--- Listed entries ---

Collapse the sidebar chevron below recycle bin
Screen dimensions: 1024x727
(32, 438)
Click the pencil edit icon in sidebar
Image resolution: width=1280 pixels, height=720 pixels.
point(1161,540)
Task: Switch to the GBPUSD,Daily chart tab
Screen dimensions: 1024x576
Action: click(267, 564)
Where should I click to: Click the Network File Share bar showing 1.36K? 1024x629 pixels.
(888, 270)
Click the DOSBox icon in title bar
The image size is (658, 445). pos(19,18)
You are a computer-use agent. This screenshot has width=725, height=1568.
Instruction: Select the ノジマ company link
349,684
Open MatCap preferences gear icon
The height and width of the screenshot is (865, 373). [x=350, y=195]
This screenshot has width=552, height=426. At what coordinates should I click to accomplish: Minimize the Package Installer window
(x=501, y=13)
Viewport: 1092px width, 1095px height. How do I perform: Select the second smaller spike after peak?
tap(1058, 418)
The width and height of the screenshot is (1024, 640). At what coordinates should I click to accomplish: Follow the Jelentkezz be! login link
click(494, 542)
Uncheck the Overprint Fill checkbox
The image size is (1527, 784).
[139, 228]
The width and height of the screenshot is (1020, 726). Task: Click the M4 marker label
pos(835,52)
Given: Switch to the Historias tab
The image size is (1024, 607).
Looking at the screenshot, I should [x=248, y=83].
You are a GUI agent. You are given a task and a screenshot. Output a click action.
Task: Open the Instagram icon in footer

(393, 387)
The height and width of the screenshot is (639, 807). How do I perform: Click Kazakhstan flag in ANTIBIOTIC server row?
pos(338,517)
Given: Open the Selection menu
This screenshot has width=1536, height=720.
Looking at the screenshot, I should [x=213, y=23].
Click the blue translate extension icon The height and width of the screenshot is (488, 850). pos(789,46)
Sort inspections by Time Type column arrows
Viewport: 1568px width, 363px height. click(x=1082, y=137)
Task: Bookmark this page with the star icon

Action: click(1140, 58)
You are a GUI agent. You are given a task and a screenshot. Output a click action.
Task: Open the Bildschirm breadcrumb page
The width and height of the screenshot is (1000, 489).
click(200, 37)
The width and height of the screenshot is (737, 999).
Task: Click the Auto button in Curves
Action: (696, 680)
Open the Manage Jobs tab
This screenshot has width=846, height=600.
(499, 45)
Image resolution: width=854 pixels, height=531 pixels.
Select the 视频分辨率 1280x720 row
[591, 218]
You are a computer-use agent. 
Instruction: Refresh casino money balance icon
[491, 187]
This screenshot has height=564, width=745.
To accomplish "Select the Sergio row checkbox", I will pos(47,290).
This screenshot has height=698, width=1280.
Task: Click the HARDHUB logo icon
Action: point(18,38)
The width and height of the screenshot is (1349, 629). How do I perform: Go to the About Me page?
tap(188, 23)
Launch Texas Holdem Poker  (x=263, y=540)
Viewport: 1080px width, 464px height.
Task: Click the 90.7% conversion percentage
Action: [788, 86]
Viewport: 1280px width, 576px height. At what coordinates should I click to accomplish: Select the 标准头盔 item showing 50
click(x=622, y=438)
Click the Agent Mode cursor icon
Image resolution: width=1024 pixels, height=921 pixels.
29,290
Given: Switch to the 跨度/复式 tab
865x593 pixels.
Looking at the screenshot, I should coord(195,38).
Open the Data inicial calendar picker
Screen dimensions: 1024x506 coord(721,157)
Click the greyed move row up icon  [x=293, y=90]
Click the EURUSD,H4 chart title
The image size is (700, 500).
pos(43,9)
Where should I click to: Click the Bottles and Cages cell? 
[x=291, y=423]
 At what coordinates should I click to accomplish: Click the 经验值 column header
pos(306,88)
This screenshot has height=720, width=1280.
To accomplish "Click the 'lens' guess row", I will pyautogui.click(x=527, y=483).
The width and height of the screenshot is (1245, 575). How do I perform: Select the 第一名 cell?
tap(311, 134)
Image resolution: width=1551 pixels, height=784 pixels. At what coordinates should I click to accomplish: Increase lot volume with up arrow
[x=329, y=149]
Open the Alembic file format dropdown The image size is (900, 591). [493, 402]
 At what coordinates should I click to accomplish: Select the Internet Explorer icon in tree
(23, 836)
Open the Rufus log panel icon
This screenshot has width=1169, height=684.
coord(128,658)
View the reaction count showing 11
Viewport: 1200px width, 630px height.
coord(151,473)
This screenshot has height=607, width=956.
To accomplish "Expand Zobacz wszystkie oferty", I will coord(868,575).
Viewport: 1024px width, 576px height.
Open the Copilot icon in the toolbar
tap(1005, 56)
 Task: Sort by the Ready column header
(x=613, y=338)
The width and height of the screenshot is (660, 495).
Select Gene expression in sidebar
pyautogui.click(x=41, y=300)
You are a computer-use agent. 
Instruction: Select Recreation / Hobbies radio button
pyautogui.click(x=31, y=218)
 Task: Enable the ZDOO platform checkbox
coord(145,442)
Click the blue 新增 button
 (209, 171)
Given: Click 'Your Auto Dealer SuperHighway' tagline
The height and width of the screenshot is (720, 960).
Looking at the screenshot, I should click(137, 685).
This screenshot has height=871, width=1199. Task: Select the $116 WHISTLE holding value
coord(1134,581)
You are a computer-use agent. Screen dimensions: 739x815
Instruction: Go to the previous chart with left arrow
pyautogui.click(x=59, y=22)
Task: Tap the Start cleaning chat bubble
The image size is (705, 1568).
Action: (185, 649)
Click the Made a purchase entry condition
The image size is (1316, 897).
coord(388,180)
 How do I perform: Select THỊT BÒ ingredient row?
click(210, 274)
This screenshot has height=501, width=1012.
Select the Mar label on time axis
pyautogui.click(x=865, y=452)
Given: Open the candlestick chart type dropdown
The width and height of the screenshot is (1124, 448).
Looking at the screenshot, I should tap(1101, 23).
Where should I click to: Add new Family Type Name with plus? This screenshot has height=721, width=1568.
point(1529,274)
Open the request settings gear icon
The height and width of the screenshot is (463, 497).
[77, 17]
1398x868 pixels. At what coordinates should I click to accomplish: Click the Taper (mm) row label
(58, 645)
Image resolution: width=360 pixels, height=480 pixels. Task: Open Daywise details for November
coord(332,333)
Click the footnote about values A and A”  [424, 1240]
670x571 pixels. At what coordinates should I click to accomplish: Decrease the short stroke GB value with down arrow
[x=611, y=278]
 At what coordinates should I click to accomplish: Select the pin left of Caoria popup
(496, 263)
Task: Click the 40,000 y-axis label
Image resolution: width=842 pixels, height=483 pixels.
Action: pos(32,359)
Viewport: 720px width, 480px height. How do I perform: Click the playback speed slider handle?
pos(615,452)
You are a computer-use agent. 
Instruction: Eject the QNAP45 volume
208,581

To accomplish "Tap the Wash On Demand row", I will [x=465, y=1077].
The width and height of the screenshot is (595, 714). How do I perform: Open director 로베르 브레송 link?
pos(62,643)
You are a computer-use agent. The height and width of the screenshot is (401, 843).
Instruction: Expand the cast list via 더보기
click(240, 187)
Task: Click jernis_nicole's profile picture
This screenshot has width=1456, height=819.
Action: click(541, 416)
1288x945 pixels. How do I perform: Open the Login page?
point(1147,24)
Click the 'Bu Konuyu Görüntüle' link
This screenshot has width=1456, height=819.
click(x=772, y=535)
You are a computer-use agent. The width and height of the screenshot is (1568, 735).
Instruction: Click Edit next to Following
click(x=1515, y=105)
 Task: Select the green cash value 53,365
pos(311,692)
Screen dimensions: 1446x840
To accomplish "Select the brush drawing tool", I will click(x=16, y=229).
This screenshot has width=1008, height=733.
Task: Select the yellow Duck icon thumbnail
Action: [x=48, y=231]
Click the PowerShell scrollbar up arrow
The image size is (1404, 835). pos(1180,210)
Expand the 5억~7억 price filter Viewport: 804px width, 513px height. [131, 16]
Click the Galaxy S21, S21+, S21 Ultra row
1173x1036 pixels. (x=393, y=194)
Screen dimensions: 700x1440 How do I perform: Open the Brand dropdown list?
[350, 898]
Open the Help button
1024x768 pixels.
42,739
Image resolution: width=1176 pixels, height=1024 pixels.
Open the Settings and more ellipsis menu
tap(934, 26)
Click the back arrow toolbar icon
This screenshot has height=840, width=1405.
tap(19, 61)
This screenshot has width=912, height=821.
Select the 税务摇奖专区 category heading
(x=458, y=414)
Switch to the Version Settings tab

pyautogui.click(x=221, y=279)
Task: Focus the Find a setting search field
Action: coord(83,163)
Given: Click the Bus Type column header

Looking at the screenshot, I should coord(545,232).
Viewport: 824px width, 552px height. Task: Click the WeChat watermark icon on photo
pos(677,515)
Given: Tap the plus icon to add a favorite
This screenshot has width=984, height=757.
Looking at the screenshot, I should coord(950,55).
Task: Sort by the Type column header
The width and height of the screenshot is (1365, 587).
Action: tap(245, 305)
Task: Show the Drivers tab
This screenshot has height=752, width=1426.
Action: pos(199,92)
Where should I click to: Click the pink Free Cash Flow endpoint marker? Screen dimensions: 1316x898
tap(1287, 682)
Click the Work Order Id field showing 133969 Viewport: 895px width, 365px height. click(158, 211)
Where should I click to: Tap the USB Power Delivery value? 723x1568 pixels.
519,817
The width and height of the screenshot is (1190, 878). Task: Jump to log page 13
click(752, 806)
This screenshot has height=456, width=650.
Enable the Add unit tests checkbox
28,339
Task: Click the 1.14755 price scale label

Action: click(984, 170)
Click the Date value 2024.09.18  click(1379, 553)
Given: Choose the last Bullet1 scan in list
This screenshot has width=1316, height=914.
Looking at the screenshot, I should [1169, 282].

---

Exercise prompt: Tally up the lines in the records containing the word "computer", then give the count and nothing else.

Task solution: 7